Risk-Based Maintenance of Lock Gates Based on Multiple Critical Welded Joints

Abstract

In many countries, inland waterway transport plays a significant role in the overall transport system. Navigation locks and dams are critical for inland waterways which regulate water and allow vessels to navigate. These infrastructures normally utilize large hydraulic steel structures, which are primarily of welded steel structures. Many of the critical welded joints of navigation lock gates have been in service for decades and are experiencing varying degrees of deterioration, mainly from fatigue. Inspection and maintenance of lock gates are expensive, generally requiring the complete closure of locks. Therefore, innovative strategies for the inspection and maintenance of lock gates are required. Fatigue cracks reflect the inherently poor fatigue performance of welded joints. Due to the cyclic loading nature of lock gates the fatigue of critical details requires assessment methods based on the reliability methods. Risk-based inspection planning are used for marine structures but seldom applied to inland navigation lock gates. This paper presents methods to update the failure probability of welded joints considering crack inspection data by using Dynamic Bayesian Network. Optimal inspection and repair plans can be evaluated by risk analysis, combining failure probabilities and associated expected costs for different events. In this study, a numerical example of the procedure of risk-based maintenance of a lock gate based on multiple critical welded joints is described. This reference case is a lock gate fabricated with five critical welded joints corresponding to different equivalent stress ranges. The conclusion is that risk-based maintenance of lock gates based on the optimization of the total expected cost is recommended.

1 Introduction

Hydraulic steel structures are very diverse. Depending on the type of structures and environmental conditions, their components and structures may be suffered from different degradations (fatigue damage). Fatigue damage usually occurs in stress-concentrated areas where localized stress is high. Lock gates are large hydraulic steel structures fabricated by welded vertically and/or horizontally members and steel plates. Due to complex geometry, there are imperfections and residual stresses during the manufacturing process. Welded components are particularly prone to fatigue rather than the base metal. Therefore, the fatigue strength analysis of welded structures at the design stage and operation stage as well as is of high practical interest. In this paper, a numerical example of the procedure of risk-based maintenance of a lock gate with multiple critical welded joints is described. This reference case is a lock gate fabricated with five critical welded joints corresponding to different equivalent stress ranges. These components are vulnerable to fatigue and are designed according to the “category E” of AASHTO.

2 Deterioration Modeling

Navigation lock gates, are subjected to cyclic loads. The primary fatigue load is the differential water head between the sides of a lock gate (called water head). It stands for the difference between water levels on the upstream and downstream sides of the lock gate. Since the water head is not exactly the same for each lockage due to seasonal flows of the river, the different stress ranges can be represented by an unique “equivalent stress range” (EUROCODE 2005). In the United States, the standard method for fatigue design and assessment of hydraulic steel structure is the nominal stress approach. The nominal stress approach is based on S–N curves when the capacity of welded steel joints related to the fatigue strength is represented by these S-N curves. There is no specific S-N curve available for hydraulic steel structures. The United States Army Corps of Engineers has recommended the code ETL 1100-2-584 (USACE-ETL-1110-2-584 2014) to perform fatigue assessment with the American Association of State Highway and Transportation Officials (AASHTO) code. Table 1 summarizes the parameters of the S-N.
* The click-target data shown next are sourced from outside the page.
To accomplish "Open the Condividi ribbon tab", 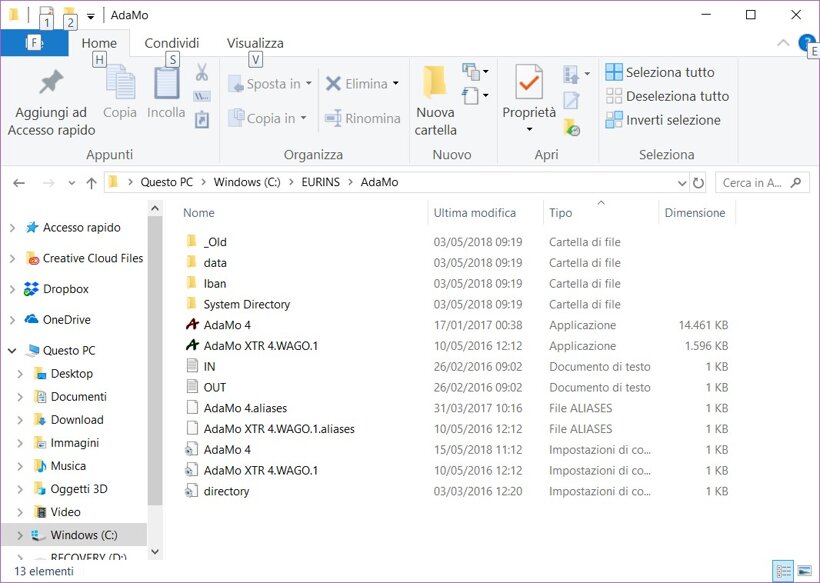I will point(172,43).
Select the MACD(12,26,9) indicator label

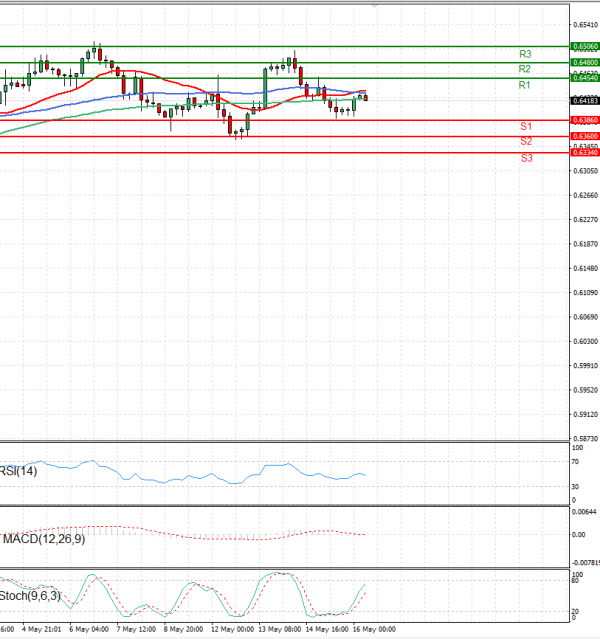coord(44,539)
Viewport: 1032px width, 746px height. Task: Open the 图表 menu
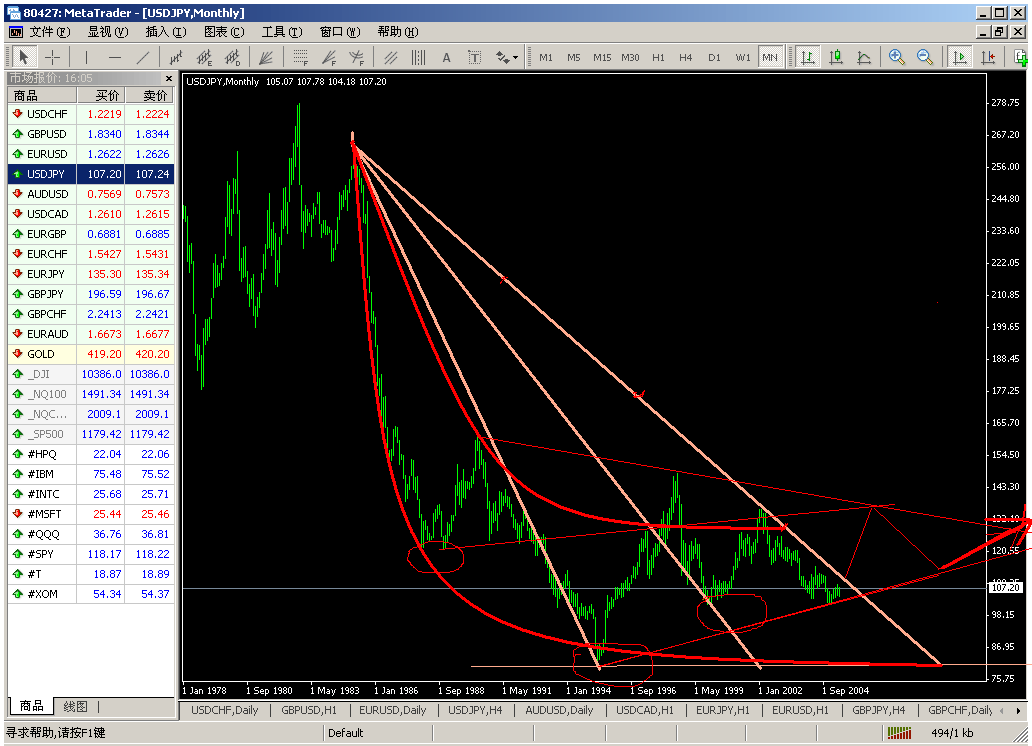click(x=225, y=31)
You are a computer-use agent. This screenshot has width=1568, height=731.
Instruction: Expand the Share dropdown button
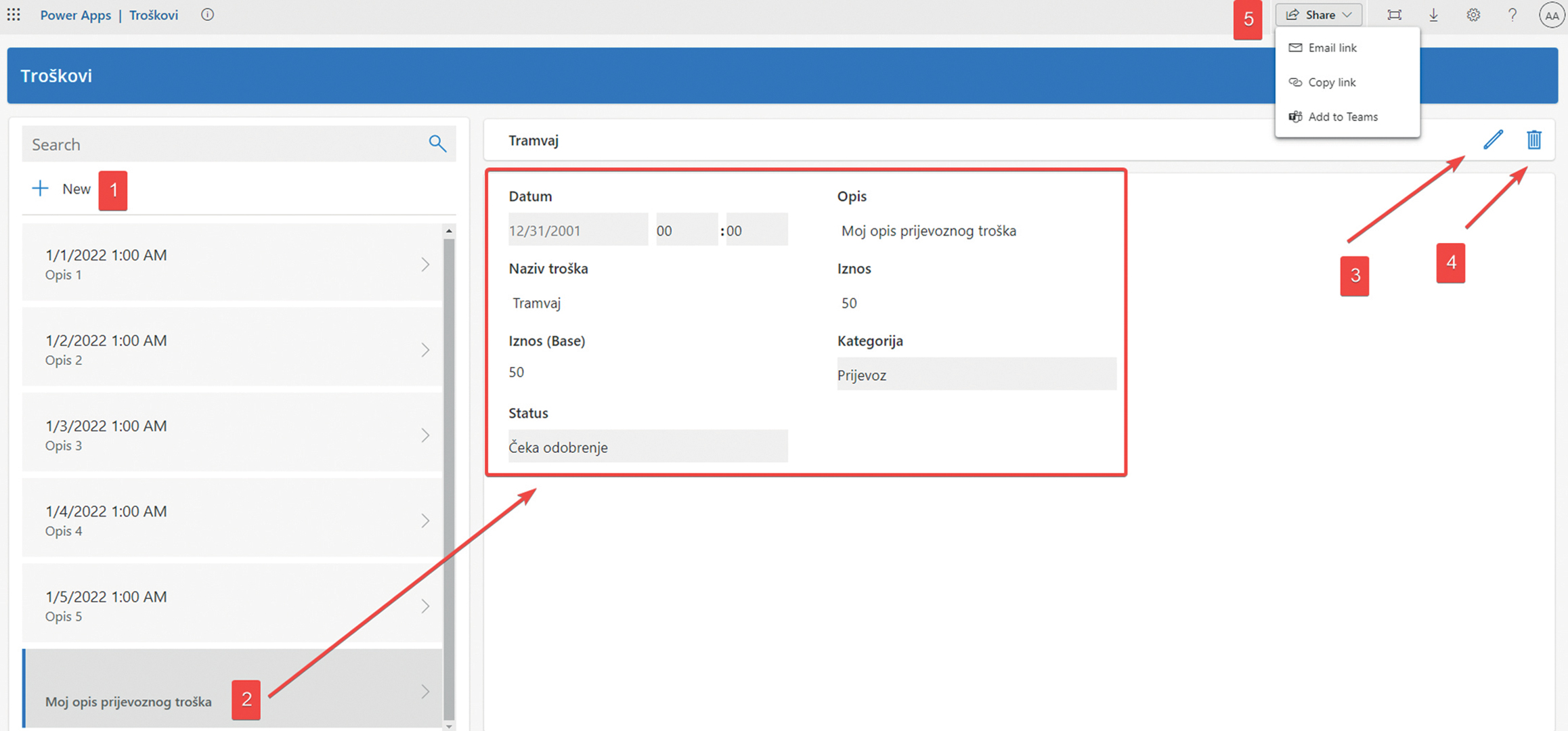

Table 1. Input data of welded joints for S-N model

The fatigue crack growth model is utilized for incorporating crack inspection results in assessing the failure probability. The most widely used model is the Paris law (Paris & Erdogan 1963). Table 2 presents the parameters of the fatigue crack growth model. Assuming that the geometry function (Y) is constant, crack size a_t time t can be calculated as shown in Eq. (1).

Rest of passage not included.